The new law says food and beverages cannot contain more than 5 milligrams of hemp-derived THC per serving and no more than 50 milligrams per package.
Although marijuana-derived THC is still illegal in Minnesota, THC derived from hemp is chemically the same. Marijuana and hemp come from the same cannabis plant, though the plants are bred differently, with marijuana plants high in THC and hemp plants very low in THC.
THC, or delta-9 tetrahydrocannabinol, is the chemical that causes the high of marijuana.
The nature of the Republican-controlled Senate, which has opposed recreational marijuana legalization efforts in the past, raises questions about whether the legalization was accidental.

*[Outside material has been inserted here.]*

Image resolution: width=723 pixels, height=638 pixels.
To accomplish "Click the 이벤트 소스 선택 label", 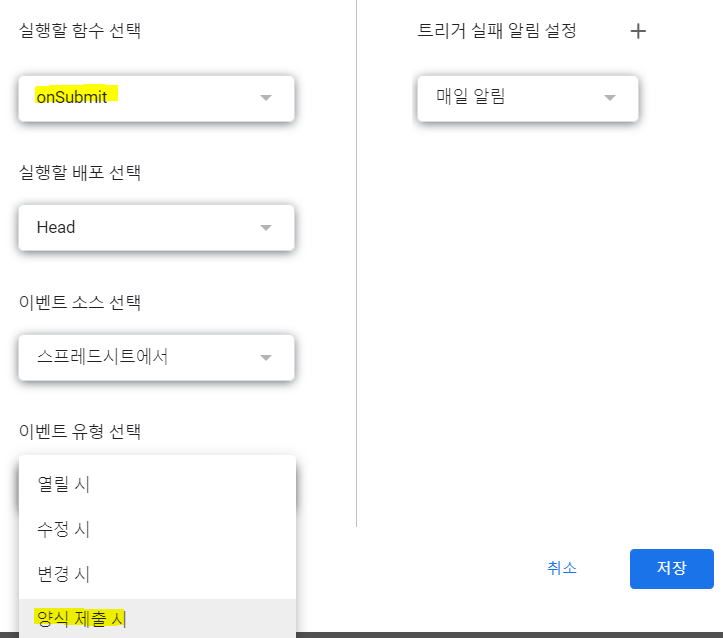I will pyautogui.click(x=79, y=302).
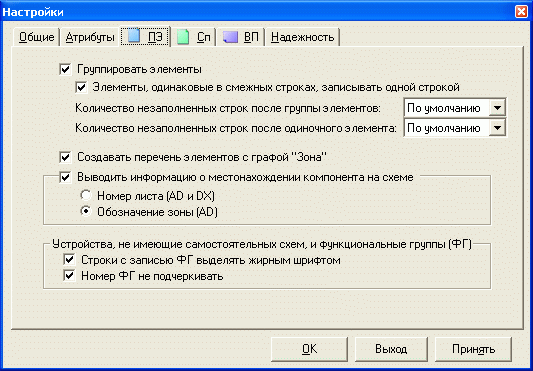
Task: Select the Номер листа (AD и DX) radio option
Action: pos(86,196)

Minnesota state Sen. Jim Abeler, a Republican from Anoka, told the Minneapolis Star-Tribune he did not realize this law would allow THC-infused edibles of any kind and thought it would only apply to delta-8 THC products.
Delta-8 THC, which is similar to the standard delta-9 THC, has not been extensively researched or understood, according to the Centers for Disease Control and Prevention. Delta-8 is found naturally in cannabis plants but in trace amounts. Delta-8 also does not produce the same amount of “high” as delta-9.
But because of a technicality, delta-8 is considered federally legal and is often available at gas stations and convenience stores. Lawmakers in Minnesota had sought to regulate this market.
After an amendment passed unanimously during a Minnesota legislative session in May, state Sen. Abeler jokingly said: “That doesn’t legalize marijuana — we just didn’t do that, did we?”
When Abeler proceeded to laugh, Rep. Tina Liebling, a Democrat from Rochester, said, “Oh, are you kidding? Of course you have. No, just kidding. Next, we’ll do that next, OK?”